One way to increase the accuracy of a classification algorithm is to allow the algorithm to return an “Unknown” value, particularly when the probability of what we are trying to classify is too low to simply belong in one class and the algorithm is essentially guessing an answer, leading to incorrect classification.
In this post I will try and explore a method for researching and implementing the “Unknown” result in your classifier based on the probability distribution results of a classification, the idea is to give you the tools to tweak the optimum thresholds that gives you the best accuracy, while maintaining acceptable level of over-all coverage of data.
Of course the whole idea of introducing the “Unknown” result is to essentially try and reduce the number of incorrect classification by reporting them as unknown, or another way of saying it is that we want to report only on the instances were the algorithm is really sure about the top classification, on the assumption that this will be most likely a correct classification. Now the best way to investigate how sure the algorithm is about the returned classification is to look at the underlying probability of the returned top class.
Lets take a real-life example. Below is a snippet from the results of a Topic classification algorithm, along with the probability of the returned predicted class.
Below we can see that for the Art class, we have the following statistics:
- Correct Classifications: 5
- Incorrect Classification: 7
- Classification Accuracy: 41%
Now the trick here is finding the correct threshold filter in the probability column, that gives us the best elimination of wrong guesses, while keeping a good coverage of correct guesses. For example if our threshold filter is 0.5, and any classification result probability that is below 0.5 we will return “Unknown” for instead, then we would have returned:
- Correct classifications: 4
- Incorrect Classification: 4
- Unknown (Unclassified): 4
- Classification Accuracy: 50%
- Classification Coverage: 66%
The best way to visualize this is to create a matrix of various probability filter threshold within your system, and test how the results look like after increasing the threshold at various steps, I have created the matrix below for one of the classification projects I worked on (so it is real-life data).

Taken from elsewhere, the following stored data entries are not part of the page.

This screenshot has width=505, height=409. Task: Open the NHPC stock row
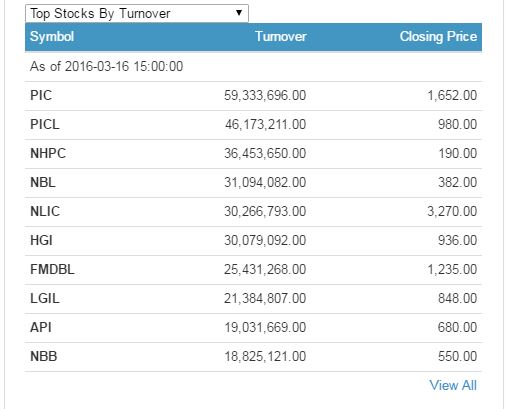(x=253, y=154)
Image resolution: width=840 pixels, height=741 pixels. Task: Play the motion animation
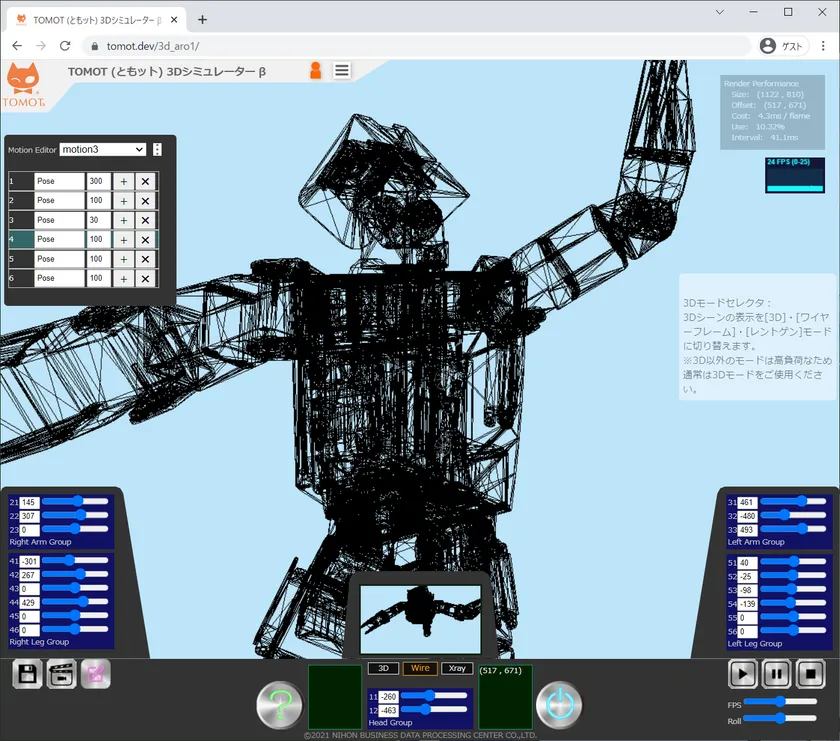(x=742, y=674)

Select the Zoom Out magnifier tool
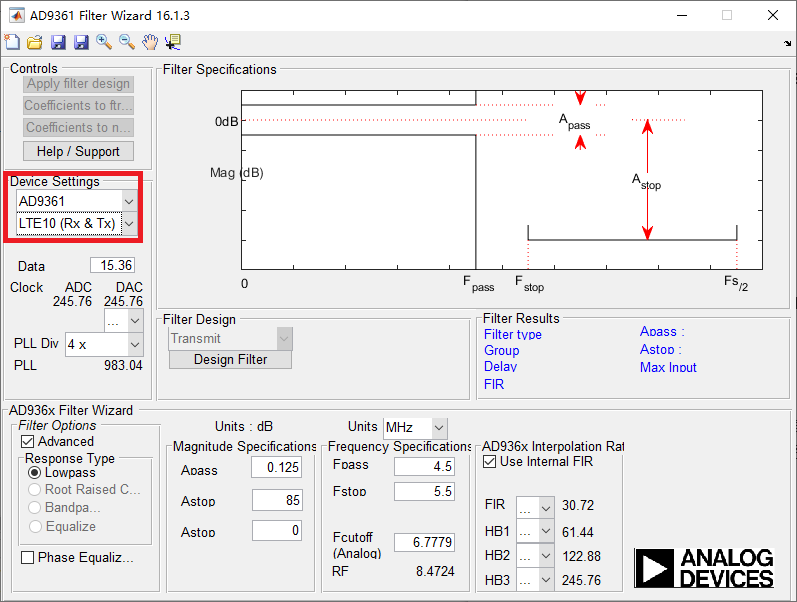point(126,42)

Coverage in the above matrix indicates the percentage of results we were able to classify (and did not return Unknown for), the equation for calculating it is simply: (Correct + Incorrect) / (Correct + Incorrect + Unknown)
Based on the data above you could tweak the threshold to yield the most accurate result possible, while also maintaining an acceptable coverage rate, of course each classification problem might have a different optimum threshold, and the better the algorithm is, the more coverage you will keep, and less correct results you will drop (increase effective accuracy) in comparison to incorrect results.
You could also visualize this using a line graph, which is a neat way to see how the drop-off is between the correct and incorrect lines.
You could extend this solution and assign different threshold based on the classification results, for example you could say that if the returned classification is Art then our threshold is 0.5, but if the returned classification is Business then our threshold should be 0.6 instead, because we know that our Business classification returns a higher level of False Positives (low precision). If you are attempting variable threshold like that I recommend reading the article on the confusion matrix and precision in classification.